===== Task inputs =====

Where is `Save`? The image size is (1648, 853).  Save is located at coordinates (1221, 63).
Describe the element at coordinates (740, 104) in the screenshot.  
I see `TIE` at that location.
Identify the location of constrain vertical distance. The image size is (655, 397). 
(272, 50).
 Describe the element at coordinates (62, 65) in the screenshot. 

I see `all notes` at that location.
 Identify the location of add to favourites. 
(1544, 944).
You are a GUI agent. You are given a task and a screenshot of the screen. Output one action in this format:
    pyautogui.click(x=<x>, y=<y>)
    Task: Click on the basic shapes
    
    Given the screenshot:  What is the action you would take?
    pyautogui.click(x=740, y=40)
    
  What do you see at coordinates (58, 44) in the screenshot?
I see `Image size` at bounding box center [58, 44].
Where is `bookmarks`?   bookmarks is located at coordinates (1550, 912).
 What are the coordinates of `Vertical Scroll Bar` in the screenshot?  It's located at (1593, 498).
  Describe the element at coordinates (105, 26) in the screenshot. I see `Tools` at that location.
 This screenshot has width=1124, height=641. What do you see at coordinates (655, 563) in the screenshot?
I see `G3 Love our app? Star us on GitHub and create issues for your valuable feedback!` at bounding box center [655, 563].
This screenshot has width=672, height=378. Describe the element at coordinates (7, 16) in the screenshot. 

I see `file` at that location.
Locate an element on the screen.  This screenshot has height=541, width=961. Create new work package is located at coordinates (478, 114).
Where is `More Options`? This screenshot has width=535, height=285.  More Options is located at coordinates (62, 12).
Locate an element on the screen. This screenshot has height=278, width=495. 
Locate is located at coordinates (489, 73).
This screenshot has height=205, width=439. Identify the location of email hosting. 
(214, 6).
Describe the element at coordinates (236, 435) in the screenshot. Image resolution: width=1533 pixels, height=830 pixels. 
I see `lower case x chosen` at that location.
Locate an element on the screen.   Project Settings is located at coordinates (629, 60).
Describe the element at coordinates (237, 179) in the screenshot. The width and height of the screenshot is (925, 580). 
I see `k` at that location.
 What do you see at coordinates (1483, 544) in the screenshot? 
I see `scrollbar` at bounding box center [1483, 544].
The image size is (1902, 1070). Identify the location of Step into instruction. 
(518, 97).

=====

Copy the material above word for word, from the line containing "coordinates (478, 114)." through the end.

Locate an element on the screen.  This screenshot has height=541, width=961. Create new work package is located at coordinates (478, 114).
Where is `More Options`? This screenshot has width=535, height=285.  More Options is located at coordinates (62, 12).
Locate an element on the screen. This screenshot has height=278, width=495. 
Locate is located at coordinates (489, 73).
This screenshot has height=205, width=439. Identify the location of email hosting. 
(214, 6).
Describe the element at coordinates (236, 435) in the screenshot. Image resolution: width=1533 pixels, height=830 pixels. 
I see `lower case x chosen` at that location.
Locate an element on the screen.   Project Settings is located at coordinates (629, 60).
Describe the element at coordinates (237, 179) in the screenshot. The width and height of the screenshot is (925, 580). 
I see `k` at that location.
 What do you see at coordinates (1483, 544) in the screenshot? 
I see `scrollbar` at bounding box center [1483, 544].
The image size is (1902, 1070). Identify the location of Step into instruction. 
(518, 97).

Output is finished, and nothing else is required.